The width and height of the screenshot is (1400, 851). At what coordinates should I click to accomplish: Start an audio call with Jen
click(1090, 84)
==================================================
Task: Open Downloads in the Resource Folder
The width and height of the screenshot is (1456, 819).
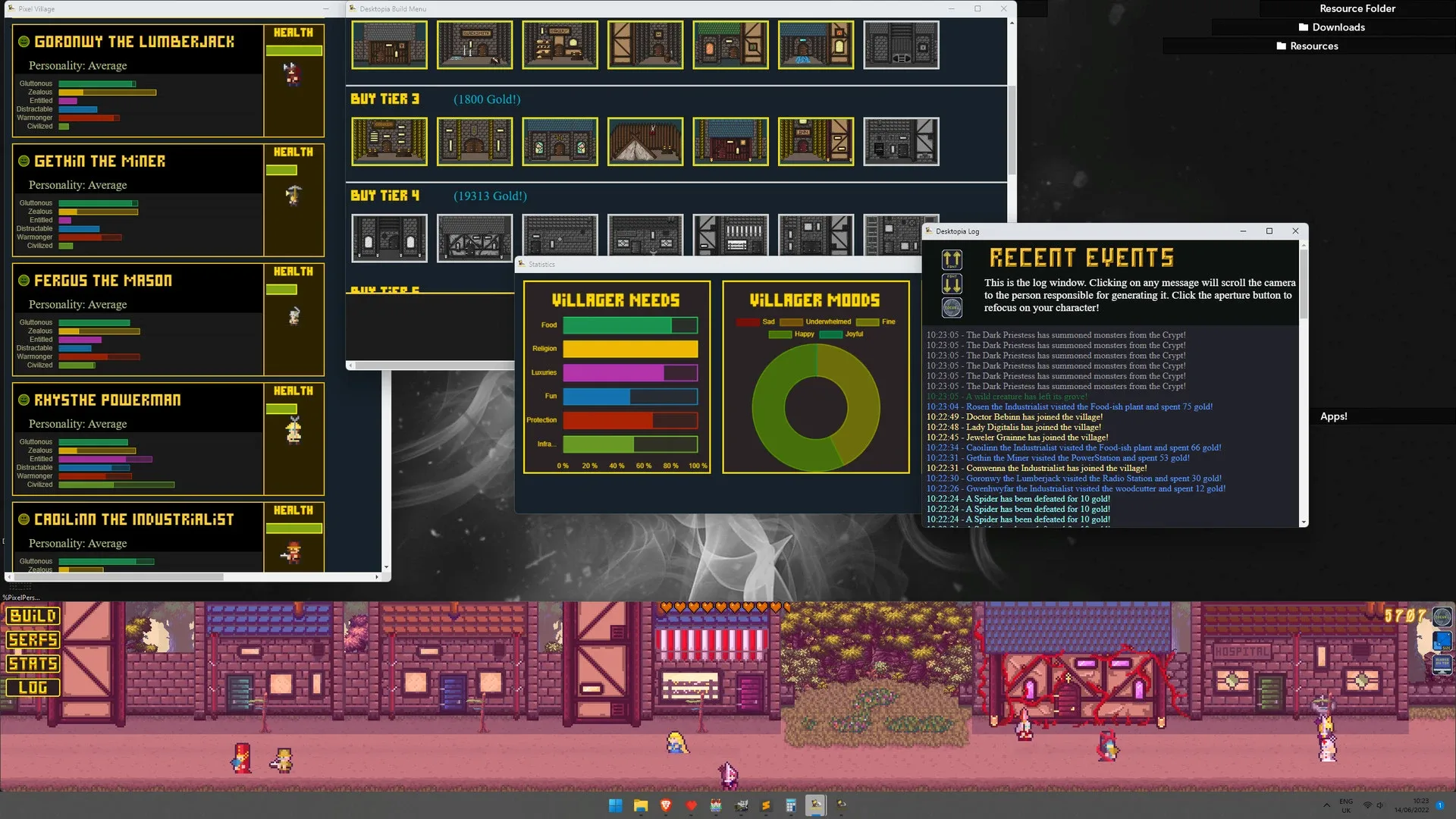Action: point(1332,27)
==================================================
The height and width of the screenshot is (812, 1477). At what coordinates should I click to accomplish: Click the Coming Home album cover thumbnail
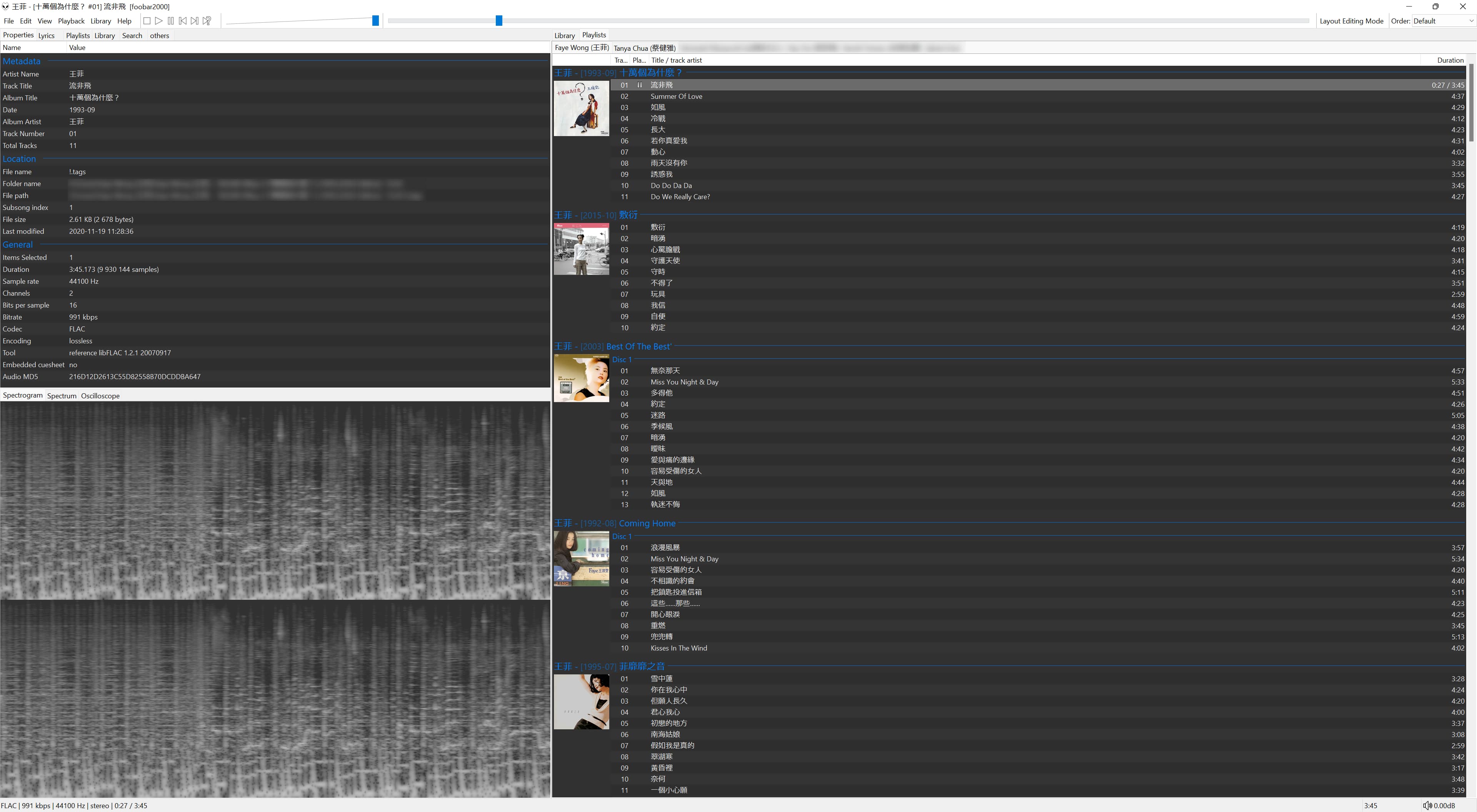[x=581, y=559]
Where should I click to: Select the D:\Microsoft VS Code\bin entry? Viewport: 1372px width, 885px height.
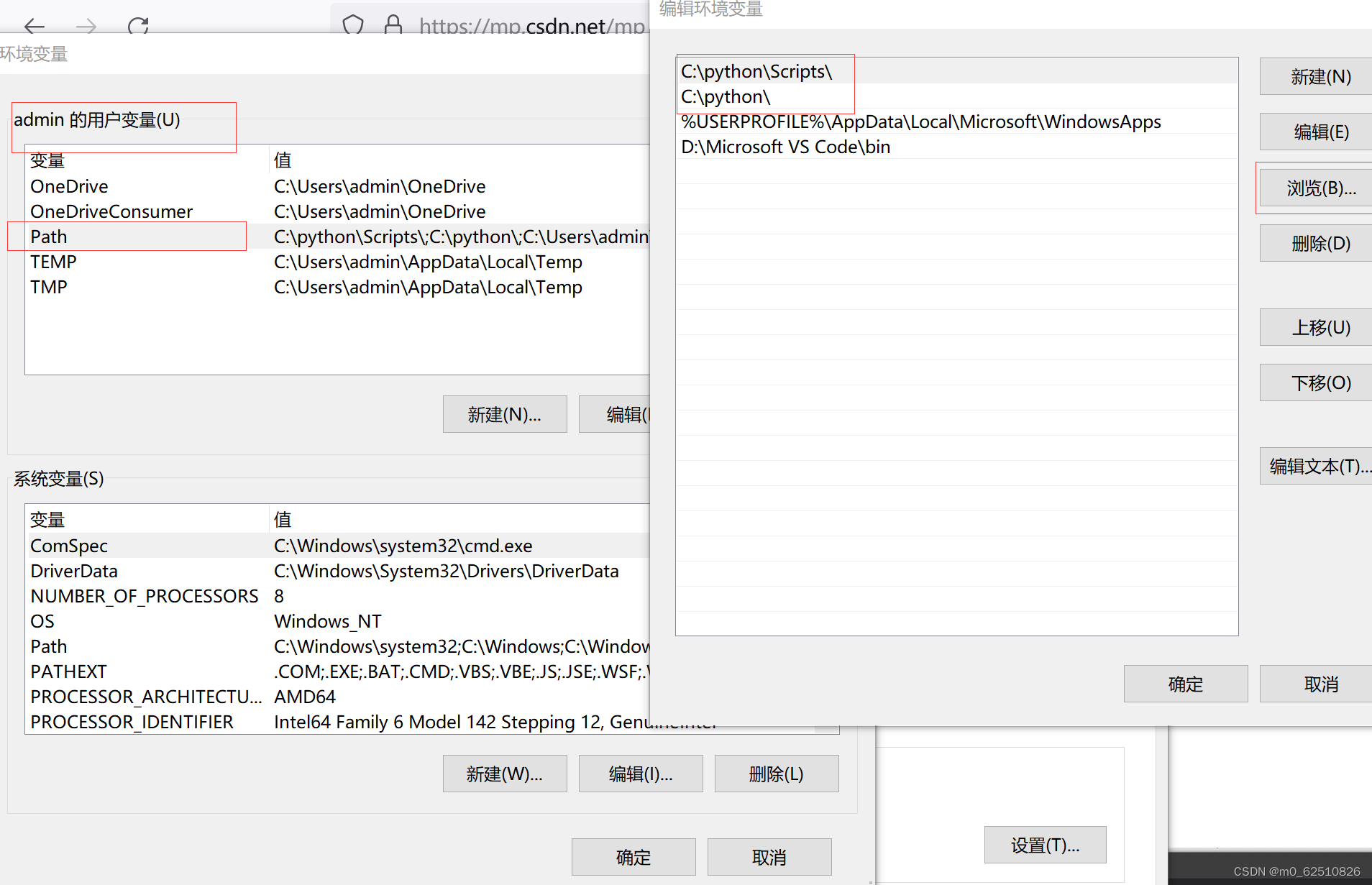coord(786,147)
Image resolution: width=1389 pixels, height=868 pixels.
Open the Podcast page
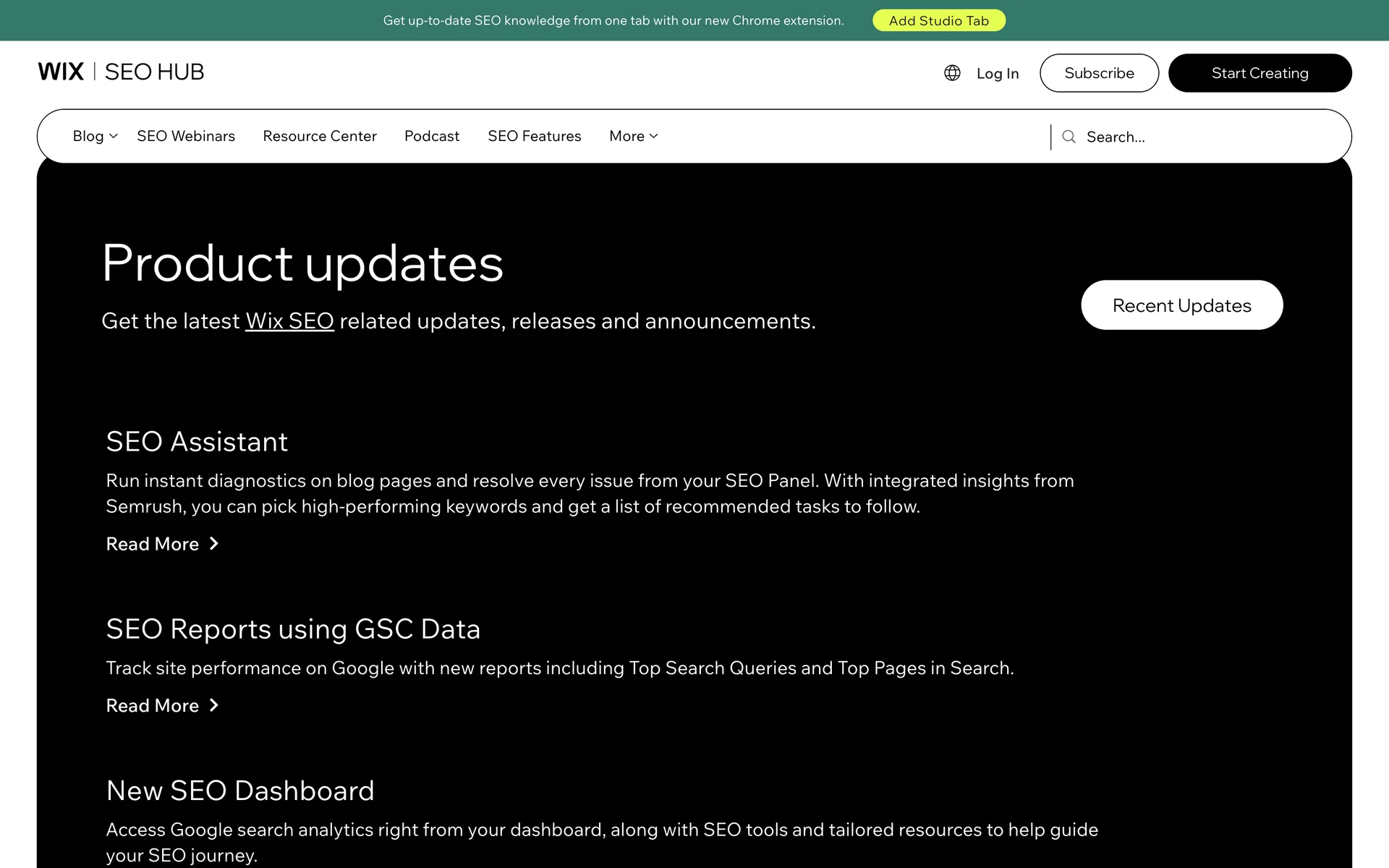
==================================================
> [Problem description]: From the records above, transcribe exactly the run of lines that opens with the line holding "Image resolution: width=1389" and closes with the line holding "Open the Podcast page", both included.

> [Result]:
Image resolution: width=1389 pixels, height=868 pixels.
Open the Podcast page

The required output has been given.